*** Opening Extract ***

Richardson applied for no-fault benefits from her no-fault insurer, Integon, who initially paid some [PIP] benefits. However, after Richardson underwent a defense medical examination (DME), Integon suspended her benefits in May 2019 on the basis of the DME’s results, which indicated that she could return to her pre- accident physical activities without any limitation. Richardson did not return to work and, despite Integon’s refusal to continue PIP benefits, continued treatment for her alleged accident-related injuries. Richardson initiated this lawsuit, on October 10, 2019, for payment of no-fault benefits.
During discovery, in March 2020, Richardson was deposed and revealed that she had used her vehicle to deliver groceries in her job as a driver for Shipt. This use was contrary to the representation on her insurance application that she did not use her vehicle for business purposes. According to Integon, that misrepresentation was material, thereby triggering Integon’s right to rescind the policy under its terms and Michigan law. In particular, Gina Akrawi, an insurance agent with LA Insurance, was deposed in June 2020, during which she testified that Integon would not have issued the policy had it known of Richardson’s commercial use. Integon moved for summary disposition, asserting that Richardson’s policy was void ab initio because of her misrepresentation. To establish that the misrepresentation was material, Integon relied on Akrawi’s testimony.
In response, plaintiff[1] challenged the sufficiency of the evidence to establish the materiality of the misrepresentation, arguing that Akrawi, who was not an Integon representative, was not competent to testify regarding Integon’s underwriting requirements. Plaintiff also raised equitable arguments, asserting that Integon should be precluded from raising rescission as a defense because it initially denied Richardson’s no-fault benefits solely on the basis of her DME, and did not properly raise her misrepresentation as an affirmative defense, or otherwise, as a basis for denying benefits, before moving for summary disposition. Plaintiff claimed that Integon’s delayed assertion of its right to rescind the policy prejudiced Richardson, who incurred medical costs of over $200,000 while believing that
1 Richardson died during the trial court proceedings. Plaintiff, Richardson’s mother, was appointed personal representative of Richardson’s estate and substituted for Richardson as plaintiff in this action.
-2- Integon’s sole basis for denying coverage was the DME and that her policy would otherwise remain in effect.
In reply, Integon presented the affidavit of Rose Chrustic, a Senior Underwriting Manager for Integon, who averred that Integon’s underwriting guidelines provided, “We will not insure: Vehicles used for emergency, racing, livery, and delivery or pick up of goods, limousine, or taxi service or used to haul explosives.” Chrustic further averred that Richardson’s misrepresentation “materially affected the risk because Integon would have never accepted the risk (i.e., written this insurance policy) had this information been disclosed, because it does not insure vehicles used for business purposes, specifically, the delivery or pick up of goods.” In responding to plaintiff’s equitable arguments, Integon argued that it could properly demand rescission on the basis of the newly discovered information and that Richardson could not have been prejudiced by any delayed assertion of its right to rescind the policy because she was responsible for the misrepresentation on which Integon relied, and aware that false or misleading answers on her application could result in rescission.

*** Closing Extract ***

## Required actions:
[A] Answer these questions from the court excerpt:
(i) In what month and year did Integon suspend Richardson's benefits?
(ii) For which company did Richardson deliver groceries as a driver?
(iii) What was Rose Chrustic's position at Integon?
[B] Please transcribe the court excerpt word for word from "Richardson applied for" up to and including "of no-fault benefits.".

*** Opening Given information ***

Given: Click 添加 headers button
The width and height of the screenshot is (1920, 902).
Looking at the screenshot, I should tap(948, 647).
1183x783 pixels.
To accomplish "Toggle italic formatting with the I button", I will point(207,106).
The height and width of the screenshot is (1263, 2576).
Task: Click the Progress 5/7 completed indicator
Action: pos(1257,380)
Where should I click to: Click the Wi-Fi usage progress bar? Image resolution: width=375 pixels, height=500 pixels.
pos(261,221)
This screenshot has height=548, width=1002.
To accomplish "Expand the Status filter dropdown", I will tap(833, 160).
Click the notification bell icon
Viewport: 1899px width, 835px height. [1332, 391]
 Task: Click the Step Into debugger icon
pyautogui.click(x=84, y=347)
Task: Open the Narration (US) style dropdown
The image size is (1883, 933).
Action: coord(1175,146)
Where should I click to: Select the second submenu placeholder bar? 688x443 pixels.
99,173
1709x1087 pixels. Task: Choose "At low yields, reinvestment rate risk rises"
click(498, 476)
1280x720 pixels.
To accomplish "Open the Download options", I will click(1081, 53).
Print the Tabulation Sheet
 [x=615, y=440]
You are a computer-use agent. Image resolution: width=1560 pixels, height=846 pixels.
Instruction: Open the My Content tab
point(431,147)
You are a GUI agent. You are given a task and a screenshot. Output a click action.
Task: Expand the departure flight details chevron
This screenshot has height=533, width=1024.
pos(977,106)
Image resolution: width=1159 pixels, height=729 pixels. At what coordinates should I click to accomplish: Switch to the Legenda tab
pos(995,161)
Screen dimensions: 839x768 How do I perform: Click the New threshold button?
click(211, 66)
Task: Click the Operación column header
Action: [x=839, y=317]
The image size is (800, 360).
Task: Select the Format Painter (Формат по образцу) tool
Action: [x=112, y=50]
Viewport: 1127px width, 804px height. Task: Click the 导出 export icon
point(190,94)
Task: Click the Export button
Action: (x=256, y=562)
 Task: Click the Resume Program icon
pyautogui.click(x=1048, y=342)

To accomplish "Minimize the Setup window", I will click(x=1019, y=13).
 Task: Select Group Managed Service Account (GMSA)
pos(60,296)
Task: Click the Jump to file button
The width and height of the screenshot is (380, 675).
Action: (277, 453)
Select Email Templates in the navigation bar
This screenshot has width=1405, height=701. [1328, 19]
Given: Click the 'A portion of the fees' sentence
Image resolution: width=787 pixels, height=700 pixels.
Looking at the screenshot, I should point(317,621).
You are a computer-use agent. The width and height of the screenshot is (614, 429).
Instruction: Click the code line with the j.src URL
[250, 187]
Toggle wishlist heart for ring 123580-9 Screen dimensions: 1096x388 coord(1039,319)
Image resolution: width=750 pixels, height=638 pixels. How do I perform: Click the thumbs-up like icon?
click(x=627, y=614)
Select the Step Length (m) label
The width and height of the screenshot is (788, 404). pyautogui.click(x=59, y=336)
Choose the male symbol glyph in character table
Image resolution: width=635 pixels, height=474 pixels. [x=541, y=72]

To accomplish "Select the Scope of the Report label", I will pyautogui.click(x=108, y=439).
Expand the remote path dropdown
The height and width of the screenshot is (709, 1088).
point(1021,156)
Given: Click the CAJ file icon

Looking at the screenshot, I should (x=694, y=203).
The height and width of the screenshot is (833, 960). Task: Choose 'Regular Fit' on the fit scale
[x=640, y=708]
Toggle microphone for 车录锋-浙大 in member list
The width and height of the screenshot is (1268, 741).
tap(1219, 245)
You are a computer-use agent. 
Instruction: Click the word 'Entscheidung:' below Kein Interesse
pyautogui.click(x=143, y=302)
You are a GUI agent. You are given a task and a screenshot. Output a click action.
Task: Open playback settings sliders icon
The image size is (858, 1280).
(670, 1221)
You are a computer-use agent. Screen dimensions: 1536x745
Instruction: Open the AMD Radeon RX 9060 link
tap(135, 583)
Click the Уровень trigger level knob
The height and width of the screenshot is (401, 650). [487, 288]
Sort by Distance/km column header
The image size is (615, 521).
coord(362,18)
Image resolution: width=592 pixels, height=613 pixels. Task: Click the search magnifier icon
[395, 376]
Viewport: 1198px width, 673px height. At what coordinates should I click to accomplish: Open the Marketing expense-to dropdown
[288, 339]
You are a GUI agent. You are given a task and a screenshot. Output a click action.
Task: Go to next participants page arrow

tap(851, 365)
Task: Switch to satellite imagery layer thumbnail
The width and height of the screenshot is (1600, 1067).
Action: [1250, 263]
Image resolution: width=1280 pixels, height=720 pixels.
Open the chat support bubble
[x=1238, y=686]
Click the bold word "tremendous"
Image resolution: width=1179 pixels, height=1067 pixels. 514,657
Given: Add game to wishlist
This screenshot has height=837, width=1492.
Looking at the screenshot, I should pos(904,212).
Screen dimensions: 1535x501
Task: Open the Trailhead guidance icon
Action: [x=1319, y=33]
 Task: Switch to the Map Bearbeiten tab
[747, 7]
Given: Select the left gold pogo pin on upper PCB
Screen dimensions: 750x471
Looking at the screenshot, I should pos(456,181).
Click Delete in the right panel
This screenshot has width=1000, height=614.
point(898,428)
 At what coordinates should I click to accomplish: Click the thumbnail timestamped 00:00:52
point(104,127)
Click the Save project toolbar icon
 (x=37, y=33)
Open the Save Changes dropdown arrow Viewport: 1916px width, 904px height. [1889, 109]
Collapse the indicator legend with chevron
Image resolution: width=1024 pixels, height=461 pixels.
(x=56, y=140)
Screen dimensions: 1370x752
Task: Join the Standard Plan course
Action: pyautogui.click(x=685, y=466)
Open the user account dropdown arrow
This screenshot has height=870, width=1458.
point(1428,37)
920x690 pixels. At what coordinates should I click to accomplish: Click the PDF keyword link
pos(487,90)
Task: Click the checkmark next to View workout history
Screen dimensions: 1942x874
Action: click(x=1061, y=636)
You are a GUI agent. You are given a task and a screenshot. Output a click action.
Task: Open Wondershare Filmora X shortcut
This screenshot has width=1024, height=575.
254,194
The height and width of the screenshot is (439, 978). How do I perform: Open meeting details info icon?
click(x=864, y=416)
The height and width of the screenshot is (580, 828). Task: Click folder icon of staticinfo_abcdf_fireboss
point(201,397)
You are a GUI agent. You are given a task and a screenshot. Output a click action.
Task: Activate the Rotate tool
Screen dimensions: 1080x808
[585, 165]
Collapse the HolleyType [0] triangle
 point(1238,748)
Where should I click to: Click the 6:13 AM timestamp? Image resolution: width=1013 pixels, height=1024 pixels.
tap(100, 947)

*** Closing Given information ***

## Answers for the exercise:
[A]
(i) May 2019
(ii) Shipt
(iii) Senior Underwriting Manager

[B]
Richardson applied for no-fault benefits from her no-fault insurer, Integon, who initially paid some [PIP] benefits. However, after Richardson underwent a defense medical examination (DME), Integon suspended her benefits in May 2019 on the basis of the DME’s results, which indicated that she could return to her pre- accident physical activities without any limitation. Richardson did not return to work and, despite Integon’s refusal to continue PIP benefits, continued treatment for her alleged accident-related injuries. Richardson initiated this lawsuit, on October 10, 2019, for payment of no-fault benefits.